A fresh start in Emmitsburg
In 1809, Elizabeth moved to Emmitsburg, Maryland, where, at the invitation of the president of St. Mary’s College in Baltimore, she set up the Saint Joseph’s Academy and Free School. It was the first Catholic parochial school established in America.
Many other women came to help her, and a religious community built up around the school. In 1809, the women took vows before Archbishop John Carroll and they became the first American-based Catholic sisterhood. They called themselves the Sisters of St. Joseph (later renamed to the Sisters of Charity of St. Joseph), and Elizabeth became “Mother Seton.”

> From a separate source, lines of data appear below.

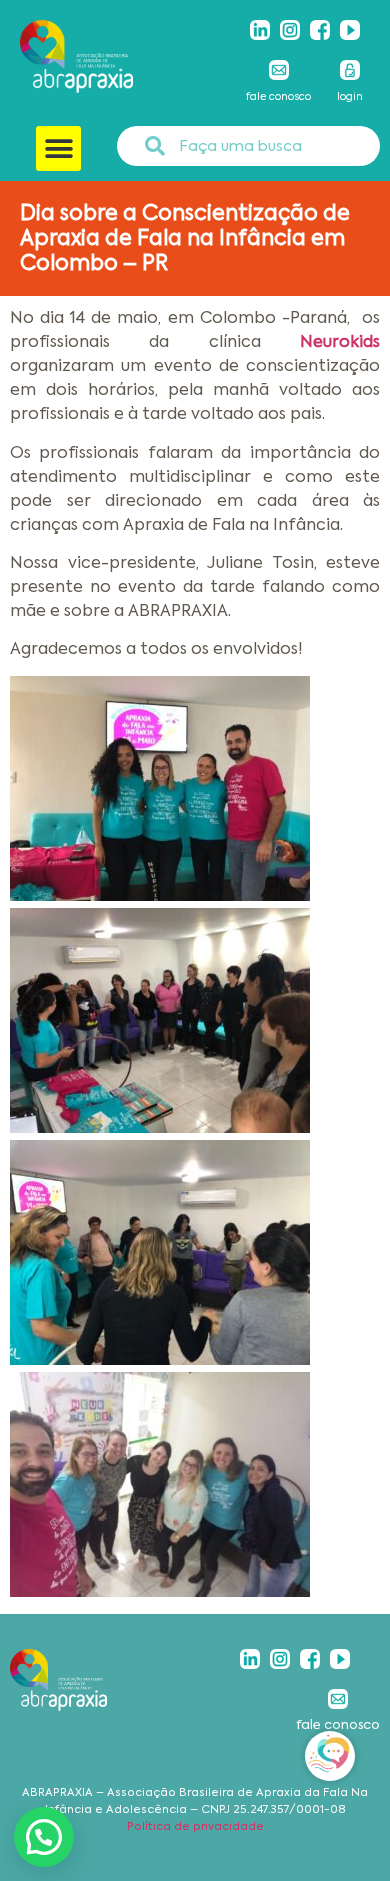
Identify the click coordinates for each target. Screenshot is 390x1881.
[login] (350, 70)
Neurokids (320, 341)
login (350, 96)
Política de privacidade (195, 1826)
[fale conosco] (279, 70)
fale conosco (278, 96)
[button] (58, 148)
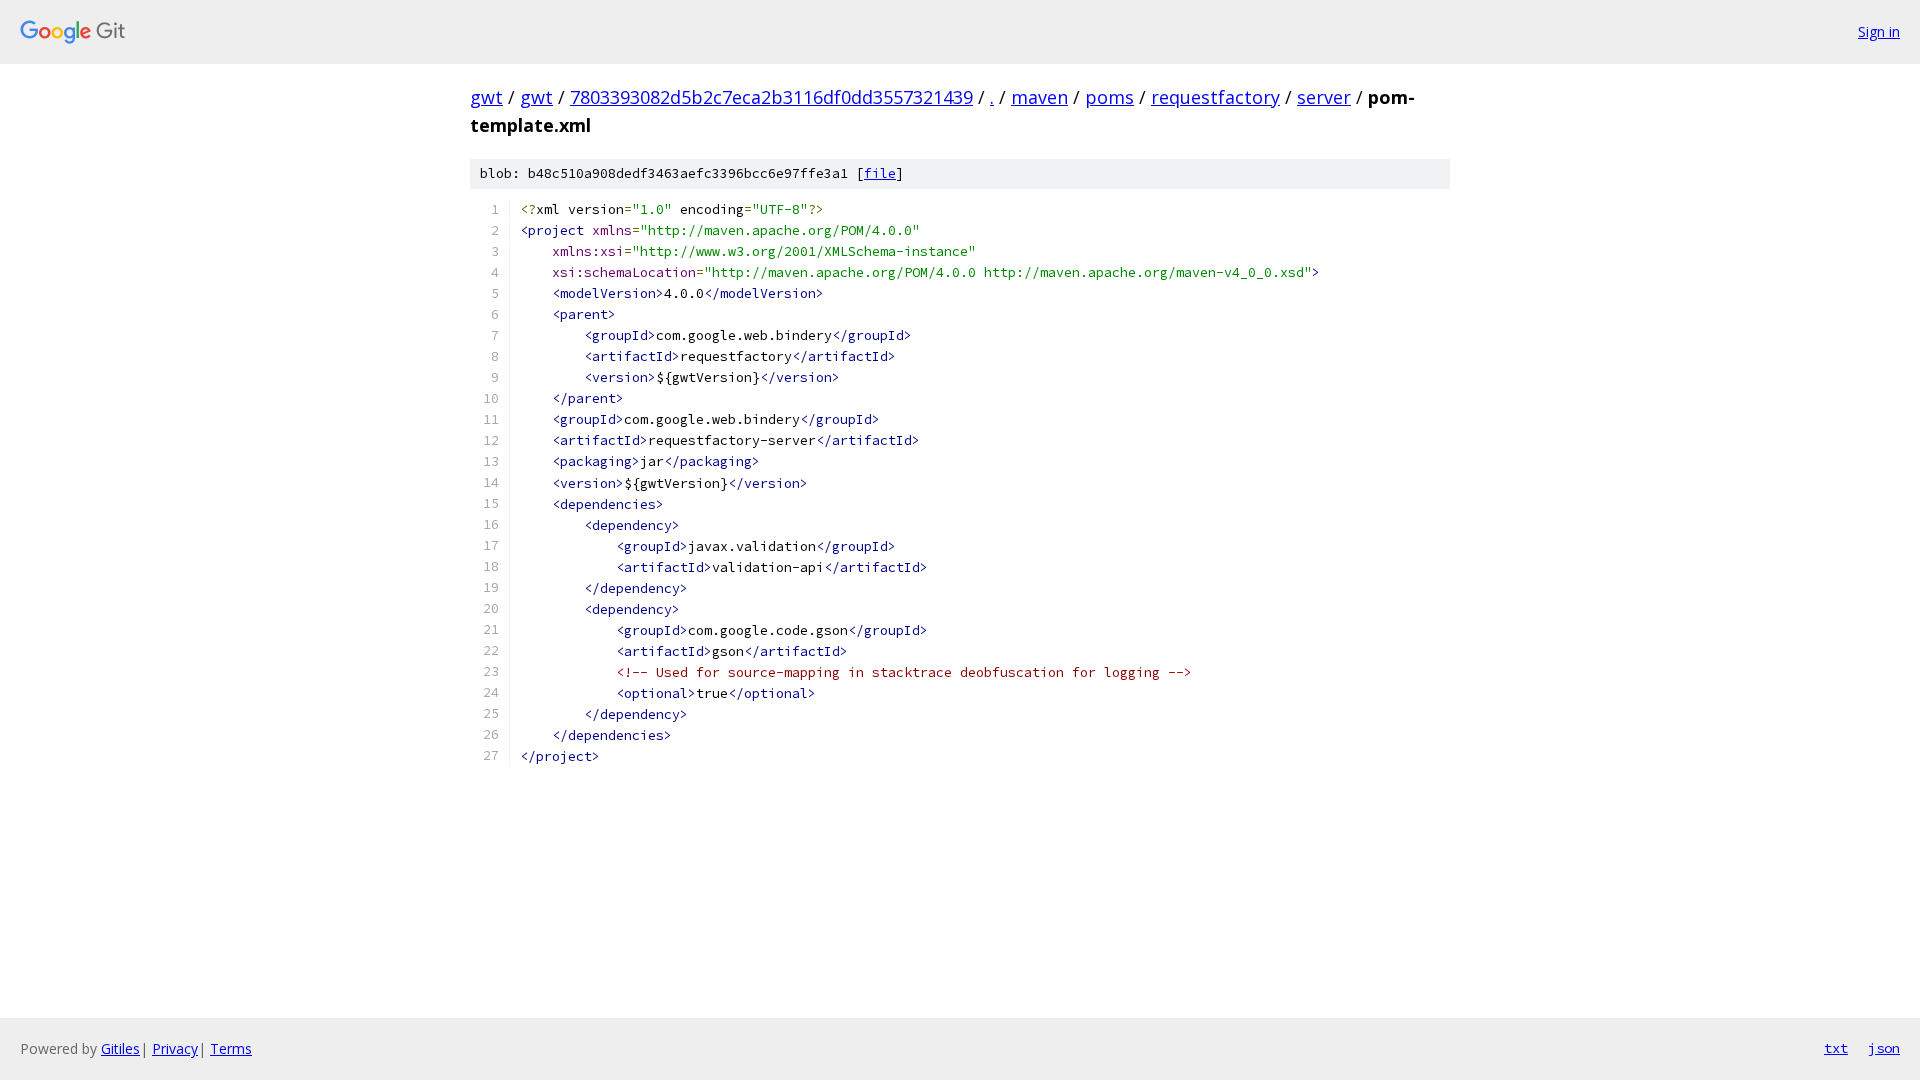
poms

Elizabeth worked tirelessly and selflessly until her death on January 4, 1821, from tuberculosis. She had only been a Catholic for 16 years, but the legacy of all her hard work was substantial. By then, the order had 20 communities, including two orphanages and another school.
Elizabeth helped to cure three individuals
Sainthood requires an individual either to be martyred or to be responsible for two miracles. Elizabeth’s miracles came from beyond the grave after people prayed to her.
In the 1930s, Sister Gertrude Korzendofer recovered from pancreatic cancer after praying to Elizabeth. Then four-year-old Ann Theresa O’Neill was cured of leukemia in 1952 after a nun prayed to Elizabeth on her behalf.
The final miracle involved a construction worker called Carl E. Kalin, who was admitted to hospital in 1963 with meningitis of the brain. In a coma, he was given only hours to live. The New York chapter of the Sisters of Charity visited him, prayed for him, and put a relic (one of Elizabeth’s bones) on him. He woke up a few hours later, with no medical explanation as to how he had recovered.
Saint Elizabeth Ann Seaton
Elizabeth was beatified on March 17, 1963. As part of the ceremony, Pope John XXIII said this about her: “In a house that was very small, but with ample space for charity, she sowed a seed in America which by Divine Grace grew into a large tree.”
When she was canonized on September 14, 1975, by Pope Paul VI, he added his own words in her honor: “Elizabeth Ann Seton was wholly American! Rejoice for your glorious daughter. Be proud of her.”
Her feast day is January 4, the anniversary of her death. Her bones are held in the basilica of the National Shrine in Emmitsburg. According to Catholic Online, she is the patron saint “of in-law problems, against the death of children, widows, death of parents, and opposition of Church authorities.”
The first of three
According to Time magazine, in the early 1960s, before Elizabeth was canonized, Italy had 40,000 native-born saints while the US had none at all. But then Elizabeth became the first of three American saints.
Katherine Drexel was canonized in 2000 and known as “the millionaire nun,” and she was followed by Kateri Tekakwitha who was canonized in 2012. Kateri lived much earlier, dying in 1680 after many torments from her Mohawk tribe after she converted to Christianity.